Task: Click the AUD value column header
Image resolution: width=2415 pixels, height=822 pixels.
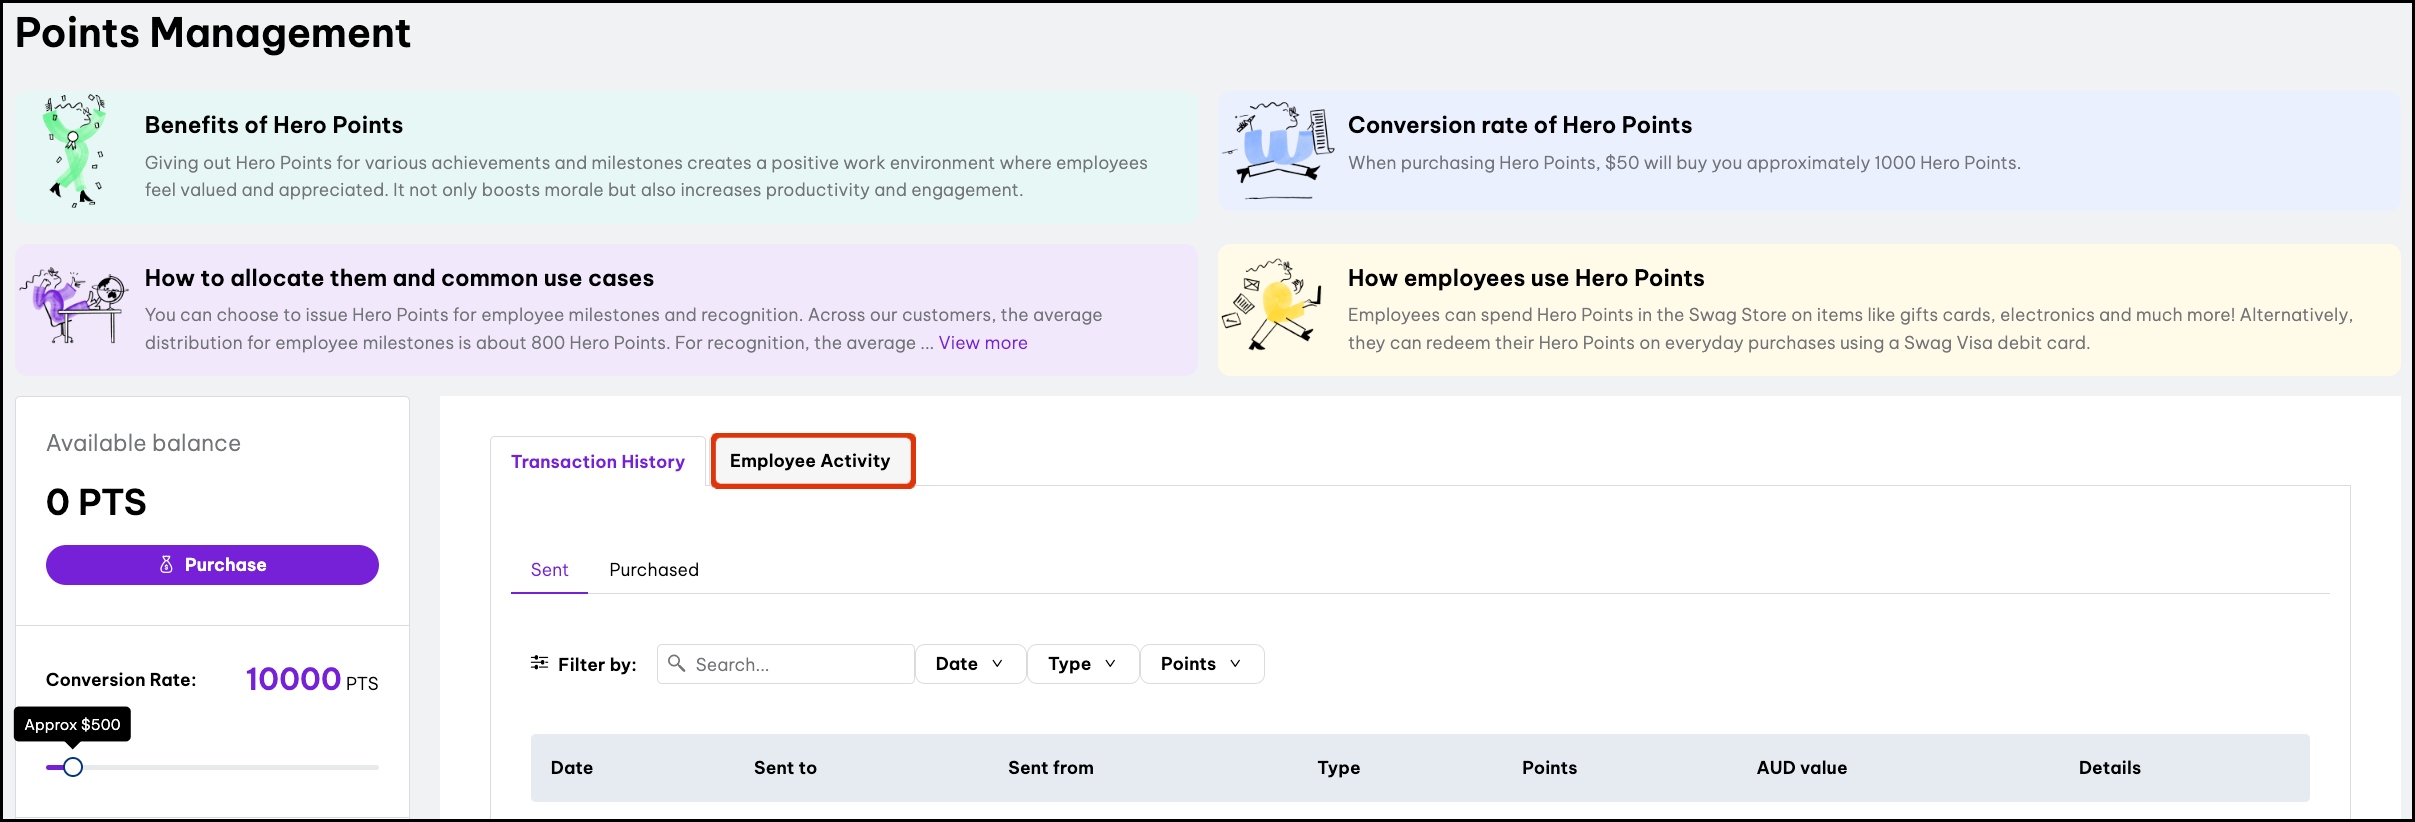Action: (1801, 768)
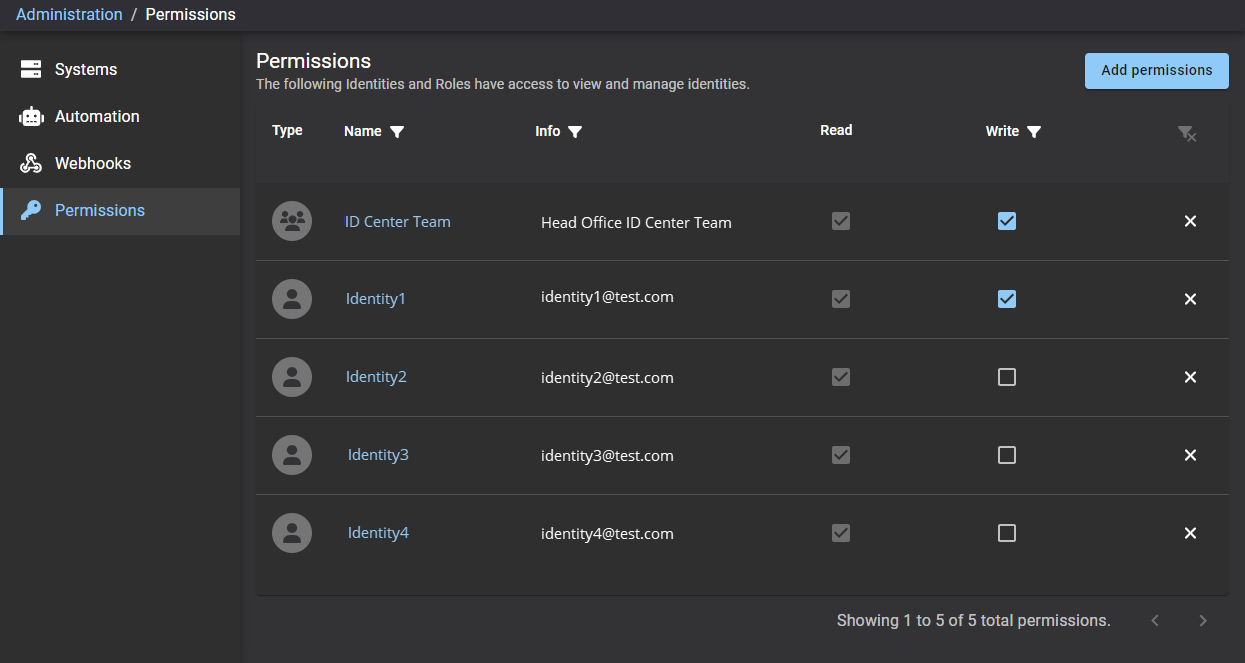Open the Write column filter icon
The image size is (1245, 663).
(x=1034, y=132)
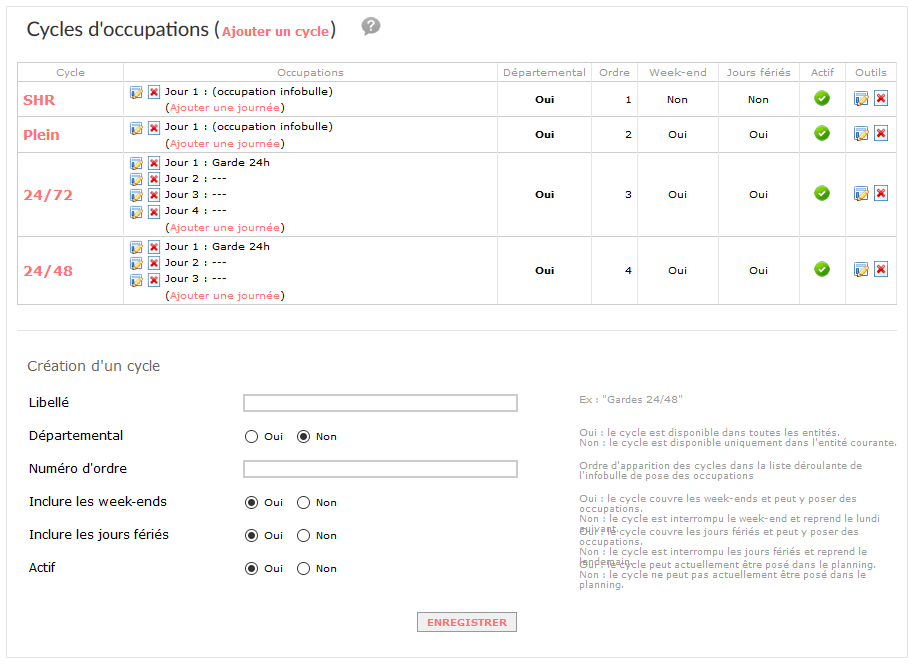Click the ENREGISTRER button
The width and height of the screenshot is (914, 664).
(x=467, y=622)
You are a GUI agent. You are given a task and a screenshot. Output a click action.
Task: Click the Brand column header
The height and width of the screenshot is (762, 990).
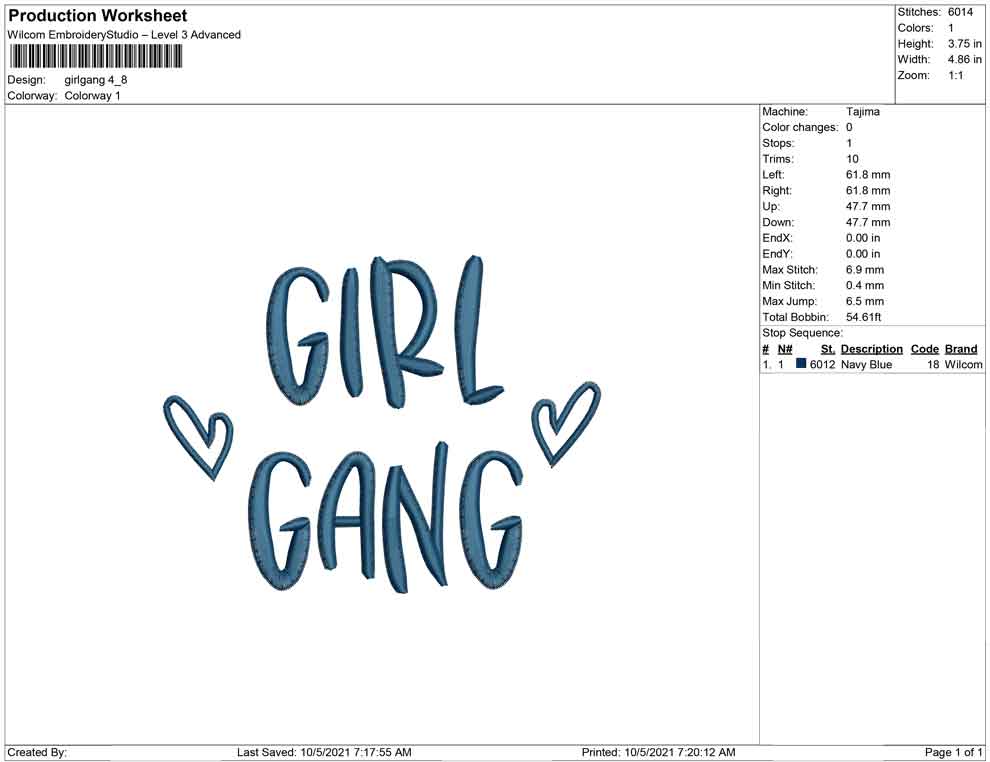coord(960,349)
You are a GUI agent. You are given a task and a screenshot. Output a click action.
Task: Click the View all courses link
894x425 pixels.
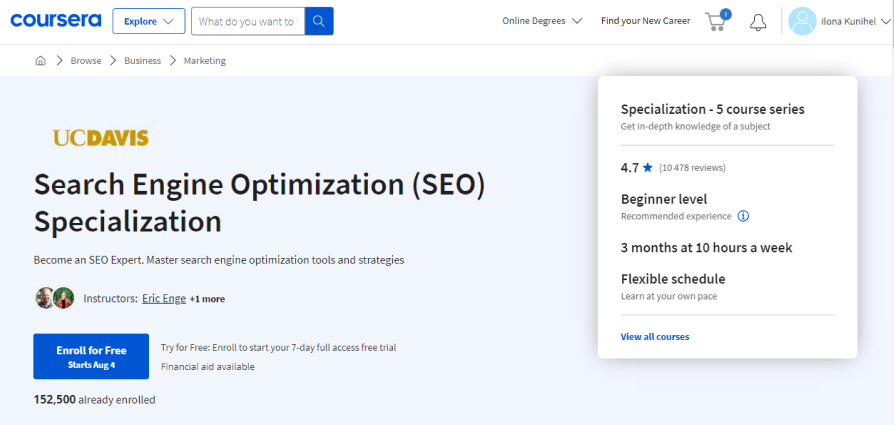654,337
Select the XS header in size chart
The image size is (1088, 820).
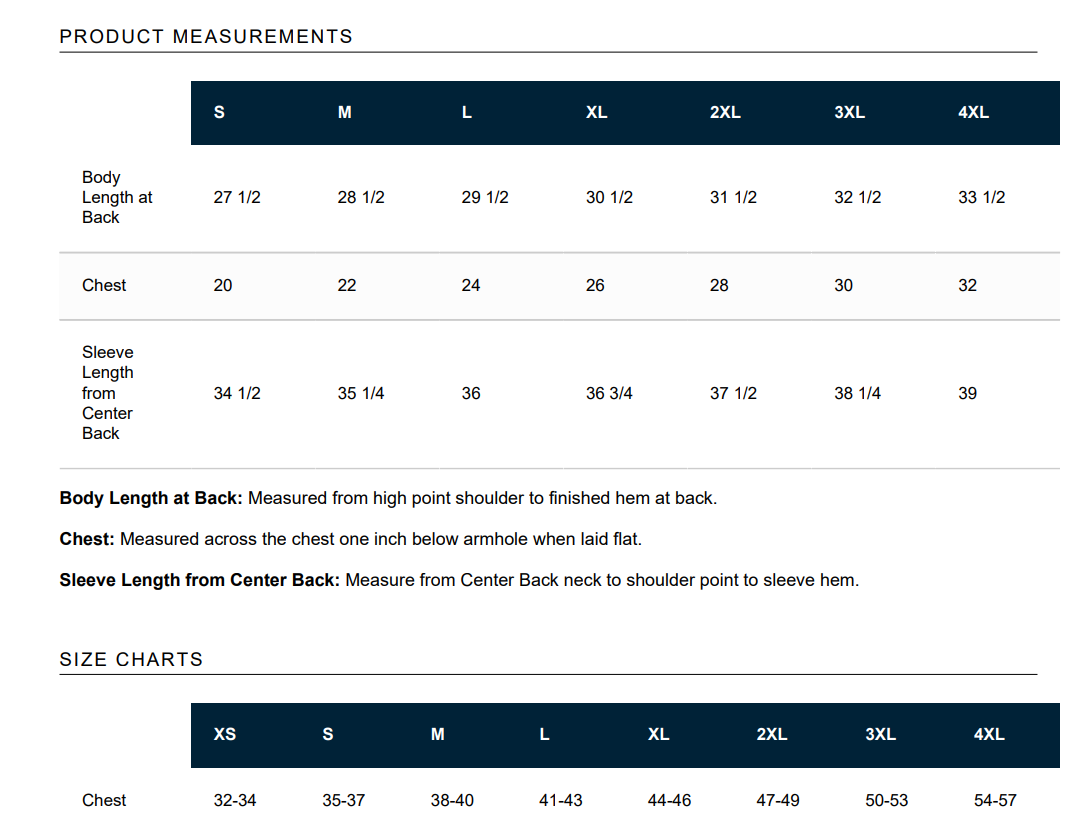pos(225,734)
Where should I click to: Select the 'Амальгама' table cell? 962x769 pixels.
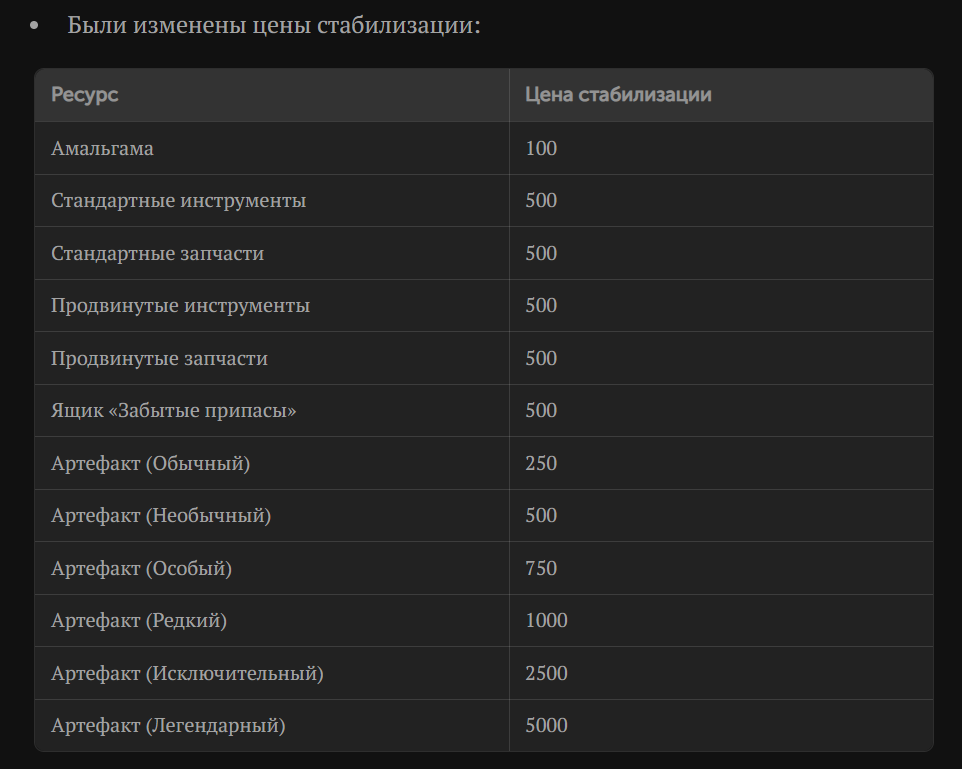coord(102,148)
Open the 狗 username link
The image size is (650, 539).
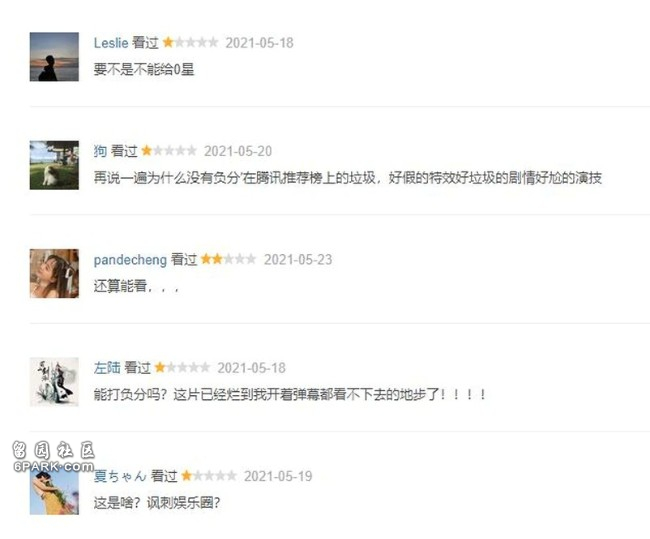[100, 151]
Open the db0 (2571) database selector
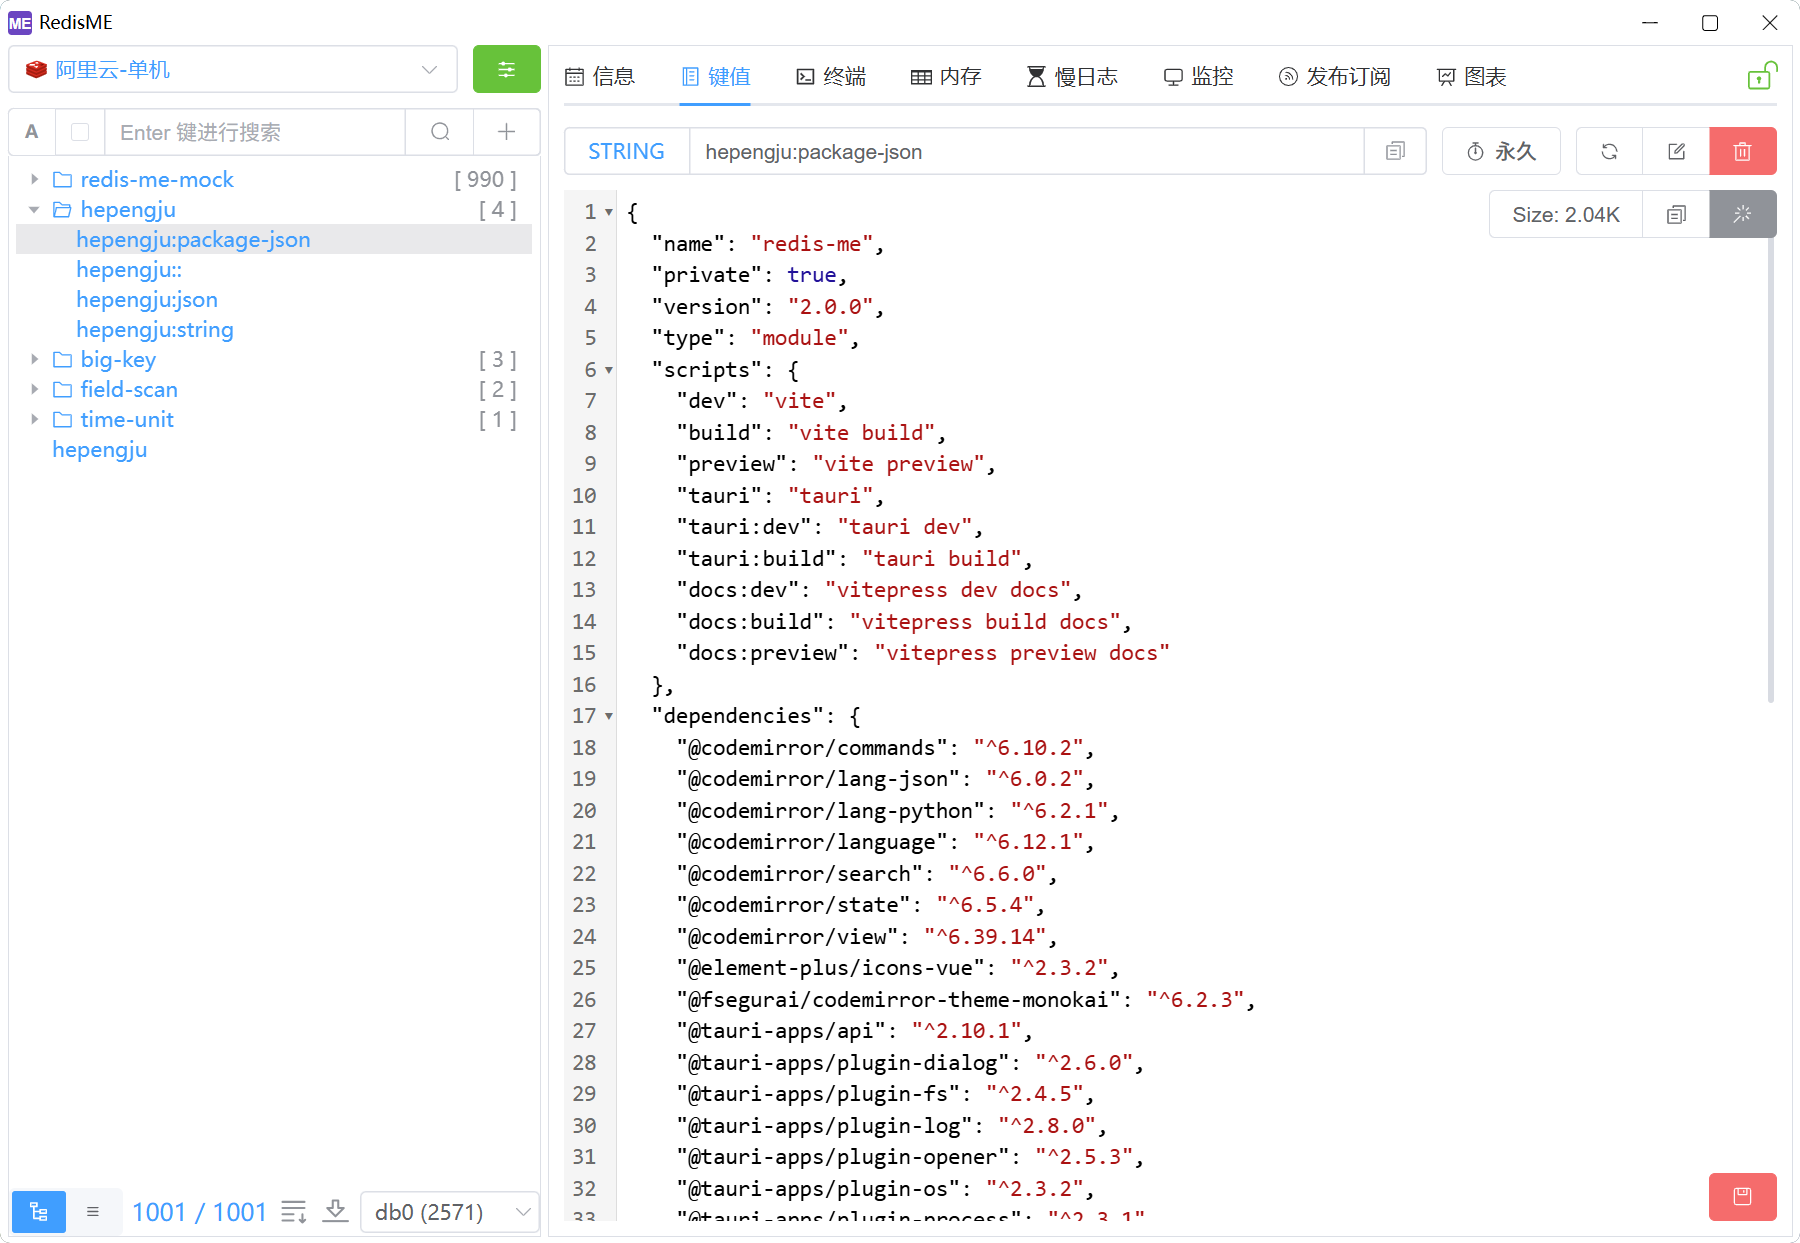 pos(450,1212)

§ REQUIRED ACTION:
What you return must match the records above exactly, minus any images.

§ RESULT:
Task: Click the AUD value column header
Image resolution: width=2415 pixels, height=822 pixels.
Action: (1801, 768)
Open the Write column filter icon
The image size is (1245, 663).
(x=1034, y=132)
Click the ENREGISTRER button
The width and height of the screenshot is (914, 664).
(x=467, y=622)
You are a GUI agent. You are given a task and a screenshot. Output a click action.
Task: Click the Brand column header
The height and width of the screenshot is (762, 990).
coord(960,349)
You are a GUI agent. You are given a task and a screenshot. Output a click action.
Task: Click the View all courses link
894x425 pixels.
654,337
Select the XS header in size chart
The image size is (1088, 820).
pos(225,734)
Where should I click to: Select the 'Амальгама' table cell? 962x769 pixels.
coord(102,148)
Open the 狗 username link
The image size is (650, 539).
[100, 151]
Open the db0 (2571) database selector
 pos(450,1212)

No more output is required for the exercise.